● PROBLEM DETAILS
Repeat word for word the part that opens with the line containing "Viewport: 464px width, 246px" and closes with the line containing "Click the fit to page icon", including both of those lines. Leave the pictures out of your copy.

● INFORMATION PROVIDED
* start *
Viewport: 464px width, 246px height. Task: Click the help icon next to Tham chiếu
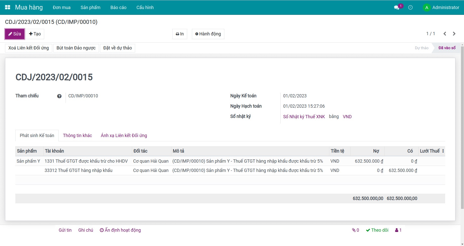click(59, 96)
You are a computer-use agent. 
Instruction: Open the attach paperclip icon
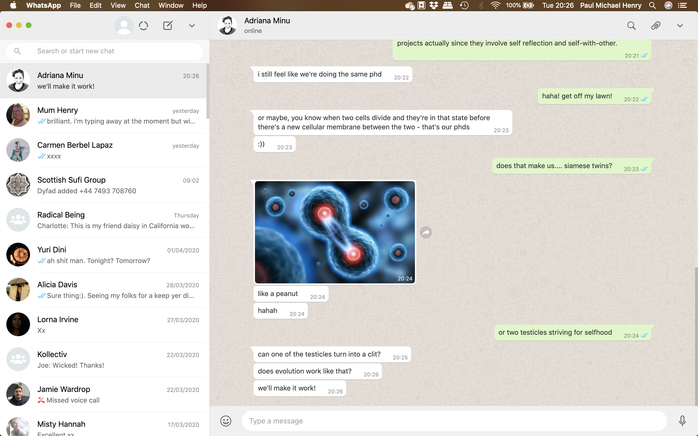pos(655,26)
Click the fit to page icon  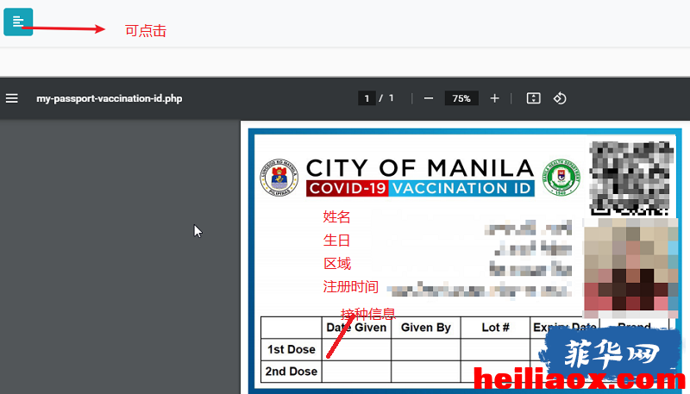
* end *
* start *
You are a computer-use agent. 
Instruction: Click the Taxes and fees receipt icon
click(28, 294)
* end *
● FINAL RESULT
Viewport: 464px width, 246px height. Task: Click the help icon next to Tham chiếu
click(59, 96)
You are a computer-use agent. 
Instruction: Open the attach paperclip icon
pos(655,26)
Click the fit to page icon  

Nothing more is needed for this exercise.